In practice, clustering is most useful when we don't have labels and we are not even sure what the labels might be.
Clustering on Survey Data
Every product manager in this world wants to understand their customers. A well-designed user survey is often a a good place to start. Survey data can be particularly valuable if it is coupled with additional metrics on how the survey respondents use the product in questions.
In this tutorial we apply Spectral Coclustering on the 2019 Kaggle Machine Learning and Data Science Survey. At the end of each year Kaggle sends out this survey to their (very large) user base, with the aim of capturing a snapshot of the state of ML and DS. We don't have access to data on how the survey respondents use Kaggle, so instead we focus on the survey data itself.

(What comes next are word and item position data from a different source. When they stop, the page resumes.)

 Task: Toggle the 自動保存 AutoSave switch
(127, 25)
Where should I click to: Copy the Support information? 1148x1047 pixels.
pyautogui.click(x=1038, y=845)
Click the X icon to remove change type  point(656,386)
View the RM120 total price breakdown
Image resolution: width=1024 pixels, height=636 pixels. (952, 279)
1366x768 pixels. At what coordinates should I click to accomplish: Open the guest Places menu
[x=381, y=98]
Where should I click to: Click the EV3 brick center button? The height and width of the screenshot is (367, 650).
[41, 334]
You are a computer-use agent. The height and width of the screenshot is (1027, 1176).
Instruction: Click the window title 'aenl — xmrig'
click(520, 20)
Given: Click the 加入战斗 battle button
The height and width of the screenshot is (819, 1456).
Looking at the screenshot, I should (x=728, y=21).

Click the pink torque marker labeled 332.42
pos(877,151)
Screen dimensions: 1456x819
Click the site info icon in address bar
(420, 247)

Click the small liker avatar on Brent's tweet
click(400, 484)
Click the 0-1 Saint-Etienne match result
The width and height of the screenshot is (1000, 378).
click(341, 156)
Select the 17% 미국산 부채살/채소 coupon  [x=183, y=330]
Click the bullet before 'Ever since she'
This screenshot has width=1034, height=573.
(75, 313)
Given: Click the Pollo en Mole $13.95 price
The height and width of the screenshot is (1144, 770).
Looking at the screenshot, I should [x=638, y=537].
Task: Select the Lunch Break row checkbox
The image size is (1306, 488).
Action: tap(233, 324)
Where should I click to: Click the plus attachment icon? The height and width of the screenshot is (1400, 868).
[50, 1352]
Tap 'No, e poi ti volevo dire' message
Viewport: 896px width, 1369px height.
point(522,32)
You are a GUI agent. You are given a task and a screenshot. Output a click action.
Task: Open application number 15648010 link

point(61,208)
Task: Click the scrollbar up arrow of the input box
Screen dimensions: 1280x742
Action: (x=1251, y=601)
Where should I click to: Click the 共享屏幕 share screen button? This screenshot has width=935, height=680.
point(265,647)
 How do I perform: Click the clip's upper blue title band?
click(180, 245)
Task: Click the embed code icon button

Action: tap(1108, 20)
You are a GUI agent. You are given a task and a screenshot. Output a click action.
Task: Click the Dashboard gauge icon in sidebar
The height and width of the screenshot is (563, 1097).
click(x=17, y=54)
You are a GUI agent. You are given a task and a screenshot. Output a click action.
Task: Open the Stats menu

Why Spectral Coclustering for survey data?
Spectral Coclustering clusters both the rows and the columns of a dataset, such that each row and each column belong to one cluster. If we sort both the rows and columns based on the cluster label, we obtain a block-diagonal structure. This structure can be clearly seen in this example where spectral coclustering was applied on a synthetic dataset. In part 2 of this tutorial (soon to come), we will dive deeper into the inner workings of the algorithm.
Clustering both rows and columns is particularly useful with medium-to-large surveys that have a lot of multiple-choice questions, like the Kaggle survey. Here, we select 23 questions for the evaluation, where all the questions are , which results in 231 columns, once the multiple-choice questions are encoded as binary columns. Using standard clustering it will be difficult to compare the different user-clusters across so many different columns. With Spectral Clustering, we can focus on the responses that are most pertinent to a given cluster. Let's take a look at the toy example from the picture above. The corresponding table with responses is shown below.
#collapse
toy = pd.DataFrame({'Build prototypes': [1, 0, 1, 0, 0, 0],
'Analyze understand': [1, 1, 0, 1, 0, 0],
'Tensorflow': [1, 0, 1, 0, 0, 1],
'ggplot2': [0, 1, 0, 0, 1, 0],
'SQL': [0, 1, 0, 1, 1, 0],
'CNNs': [1, 0, 0, 0, 1, 1]})
toy.index.name = 'users'
toy
If we run biclustering on this dataset, we might obtain two clusters, colorcoded orange and blue in the picture above. The blue cluster would contain rows (users) that tend to give positive responses (columns) such as "build prototypes" (how do you spend most of your work time?), "Tensorflow" (what framework do you use?), and "CNNs" (what machine learning models do you use?). Clustering both users and responses in this way can help us better characterize different groups. Similarly, the orange cluster would be described by "analyze and understand data", "SQL" and "ggplot2". Of course, the separation is not perfect, and you can see "blue" users occasionally selecting "orange" responses and vice versa.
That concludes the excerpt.